As our conversation changed towards one’s legal options while facing sexual harassment, I became frustrated, an experience many women surely share when dealing with the complicated, sometimes lackluster ways the law responds to sex crimes. Why isn’t sexual harassment a crime? Emotional abuse? When should the law be responsible for interpersonal conflict? As an advocate for restorative justice, Bakhshay believes that “the law [isn’t] the answer to every injustice. … More needs to be done to deal with attitudes around sexual assault and consent culture, but [does she] think that it necessarily all falls on the shoulders of the law? No … the media has a lot to do with it.”

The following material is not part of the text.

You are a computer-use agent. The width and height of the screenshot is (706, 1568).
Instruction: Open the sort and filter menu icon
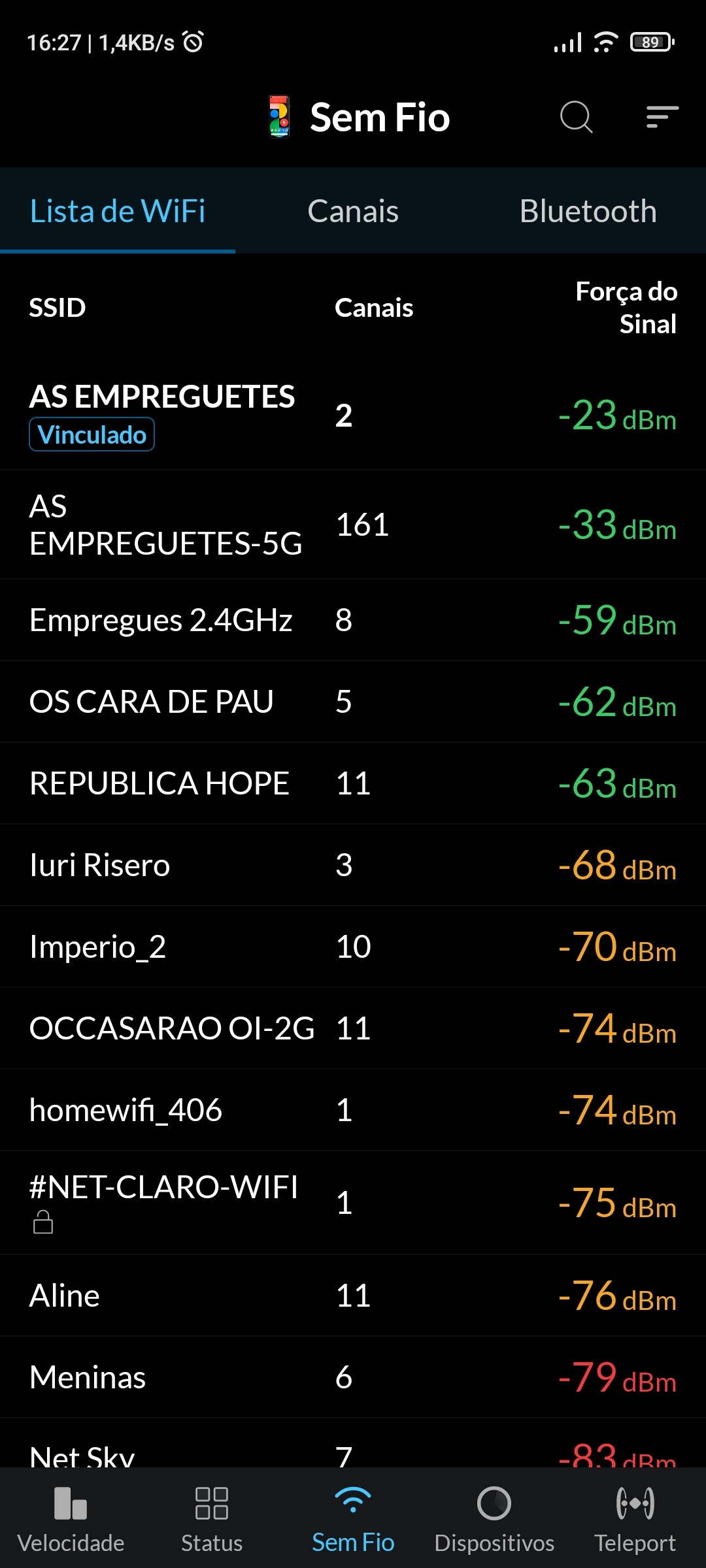[662, 118]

The prison system, the legal system and the government itself are systematically oppressive organizations rooted in kyriarchy. As the feminist movement continues to advocate for survivors of sexual violence, we have to consider the history of the legal system and its failings, and we must always question whether it is useful, reliable and fair in each situation.

Sometimes, the law can’t do much for those at risk for sexual violence because the law was not made to protect, but to punish. As Bahkshay explains, “historically and typically, the law is reactive not proactive. The law is supposed to keep us in line when we do something wrong, and the law is supposed to, you know, make us pay up when we harm someone. But the law shouldn’t always be how we understand our moral obligations, and our ethical obligations, and how to be socially responsible, socially conscious people.”

For as instrumental as the law has been in cementing changing social standards, the law has never really led social change; the media has, and the law has played catch-up.

After all, Bakhsahy said, “there are many, many, many, many things wrong with the way we are socialized to think about gender, and sexuality, and sexual relationships, and consent, and sex. Instead of looking to the law to criminalize more conduct, or regulate more conduct, we actually need to do a better job of just creating aware, educated, socially responsible people.”

The path to a more aware, educated, and responsible world will be long and complicated, but in figuring out how we are going to get there, we must consider the implications and the effectiveness of further empowering the law and the state, and whether or not that will really help survivors of sexual assault and women at large.